Publication date: 11th March 2026
Correctly selecting an equivalent circuit (EC) from electrochemical impedance spectroscopy (EIS) data is a key step in understanding charge transport, recombination, and diffusion in perovskite and related electronic materials. In practice, this task is often non-trivial because different physical processes can produce very similar impedance signatures, especially in the presence of experimental noise. In this work, we propose a machine learning-based approach for the automatic identification of 15 physically meaningful EC models covering a wide range of transport and diffusion behaviors. To train and benchmark the models, a large synthetic dataset consisting of 150,000 EIS spectra was constructed, where each spectrum was represented by 242 features derived from the real and imaginary impedance components across a broad frequency window, with frequency-dependent noise added to resemble experimental conditions.
Both deep learning and classical machine learning methods were explored. A one-dimensional convolutional neural network achieved an overall accuracy of 83.22% (macro F1-score of 0.83) and was able to capture local spectral trends, but its performance degraded for ECs with strongly overlapping Nyquist features, particularly those dominated by low-frequency diffusion. In contrast, tree-based models showed markedly better robustness. Among them, XGBoost delivered the highest accuracy of 95.24% with an F1-score of 0.95, followed closely by Random Forest with 93.80% accuracy. Detailed class-wise analysis indicated excellent recognition of circuits containing multiple time constants, while most errors arose from subtle overlaps between structurally similar semicircular arcs.

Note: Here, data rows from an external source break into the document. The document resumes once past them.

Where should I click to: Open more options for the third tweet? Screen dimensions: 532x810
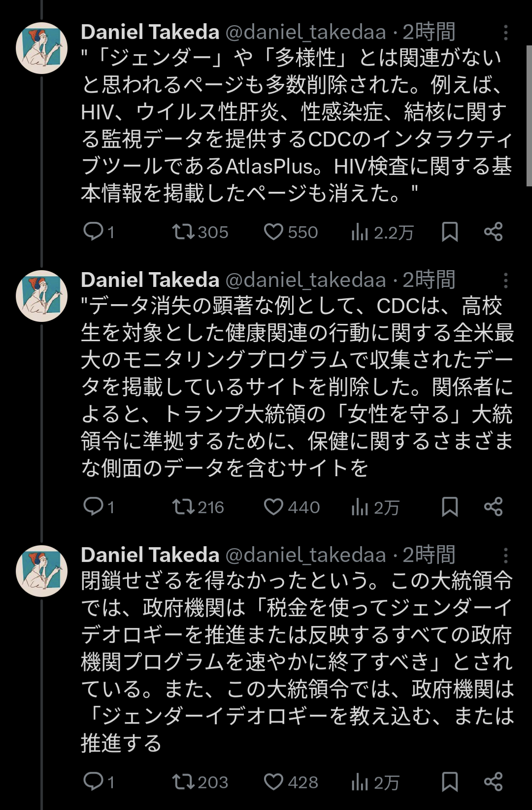point(505,556)
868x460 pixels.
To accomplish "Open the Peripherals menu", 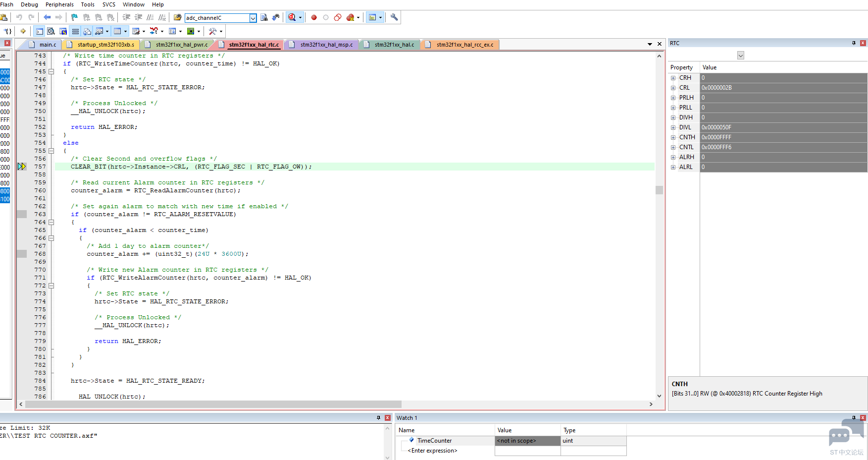I will point(59,4).
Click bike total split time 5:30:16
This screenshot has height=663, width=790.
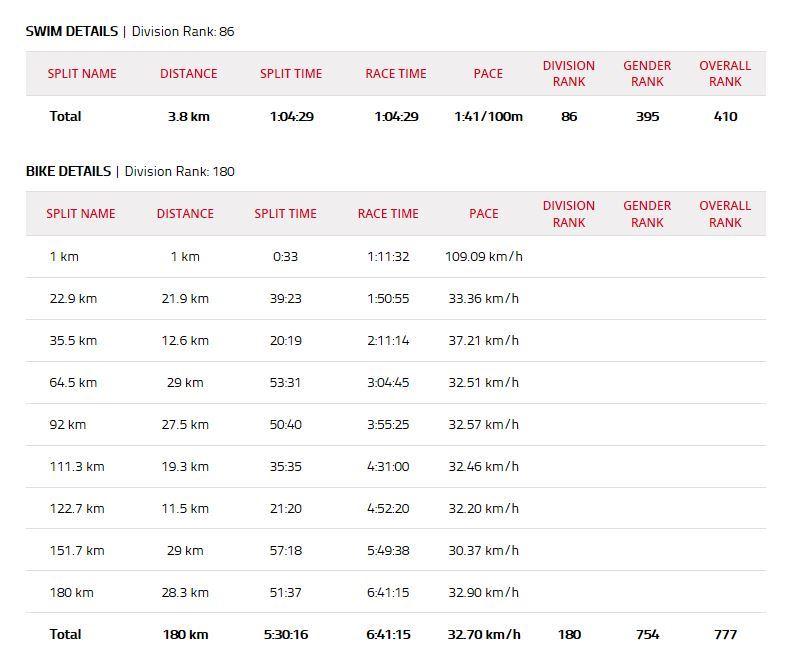(x=286, y=635)
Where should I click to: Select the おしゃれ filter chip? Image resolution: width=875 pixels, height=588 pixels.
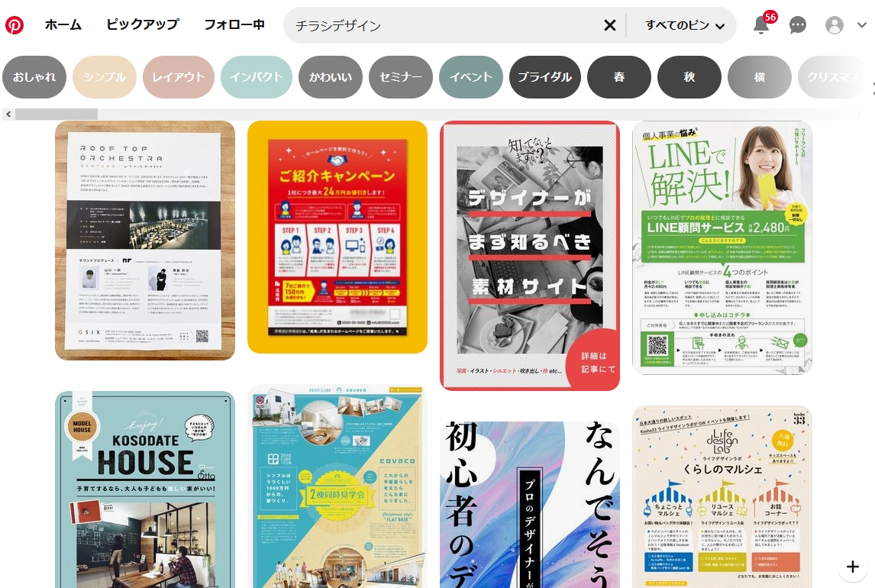pos(34,77)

These results indicate that gradient-boosted tree models are especially well suited for high-dimensional EIS classification when physically informed features are used. The analysis also suggests that combining CNN-based feature extraction with XGBoost classification could further improve performance beyond 97%. To assess practical applicability, the framework was validated using experimentally measured EIS data from MAPbBr3 single crystals grown by inverse temperature crystallization and measured under different applied biases. The XGBoost model consistently identified physically reasonable ECs, enabling stable fitting and reliable Mott-Schottky analysis, thereby confirming the effectiveness of the proposed ML-assisted strategy for experimental impedance studies.